We have previously described that CalpTG mice were protected against inflammation in models of glomerulonephritis, sepsis or allograft rejection but this is the first demonstration that blunting calpain activity protects against inflammaging2, 3, 11. Interestingly, calpain-induced inflammatory processes and classical inflammaging features share similarities. Inflammaging is characterized by a low grade of chronic and systemic inflammation in aging, in the absence of systemic infection or inflammatory disease15. One of the main mechanisms involved in inflammaging onset is the NLRP3 inflammasome activation by mitochondrial reactive oxygen species. NLRP3 is a multiproteic complex activating caspase 1, IL-1α, IL-1β and IL-18 processing and synthesis26. The synthesis of IL-1α and IL-1β mRNA in response to various NLRP3 inflammasome activators were reduced in CalpTG macrophages. Of notice, the production of IL-1α protein was impacted by calpain inhibition in response to the particulate inflammasome activators (MSU and silica) but much lower in response to ATP or nigericin. This observation is in accordance with the observation by Gross et al. that particulate activators, but not nigericin and ATP, are able to induce IL-1α secretion in a way partly independent of the inflammasome, but involving calcium influx and calpain activation27.

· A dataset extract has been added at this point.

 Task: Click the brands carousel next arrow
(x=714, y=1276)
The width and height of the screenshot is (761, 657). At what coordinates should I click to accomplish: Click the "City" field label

There is a complex feedback loop between senescence and inflammation. The observation that tubular cells isolated from CalpTG mice are not protected against senescence in vitro suggests that calpains promote first inflammation, which then leads to cellular senescence but we cannot rule out that in vivo, senescent cells participate in the vicious circle promoting inflammation. Cellular senescence is characterized by the secretion of proinflammatory cytokines (senescence associated secretory phenotype or SASP) including IL-1α, IL-1β, IL-6 or TNF-alpha. NF-κB regulates the majority of genes that comprise the SASP and NF-κB has been demonstrated to drive aging in brain and to be required to enforce many features of aging in a tissue specific manner28,29,30. We and other groups have previously evidenced that NF-κB nuclear translocation and activity was reduced in cells and tissues from CalpTG mice10, 22. Here, genome-wide gene expression profiling revealed that cytokines whose synthesis is regulated by NF-κB and that are involved in innate immune response were effectively down-regulated in old CalpTG mice in comparison to old controls.
Although IL-1α is a potent cytokine whose role in kidney lesions and inflammaging is emerging, its expression is much lower than IL-1β expression in vivo and difficult to assess31. The in vivo model of MSU-induced peritonitis allowed to evidence that both IL-1α and IL-1β production was reduced at an early phase in CalpTG mice, suggesting that calpains actually promote IL-1α and IL-1β synthesis in response to cellular stress in vivo.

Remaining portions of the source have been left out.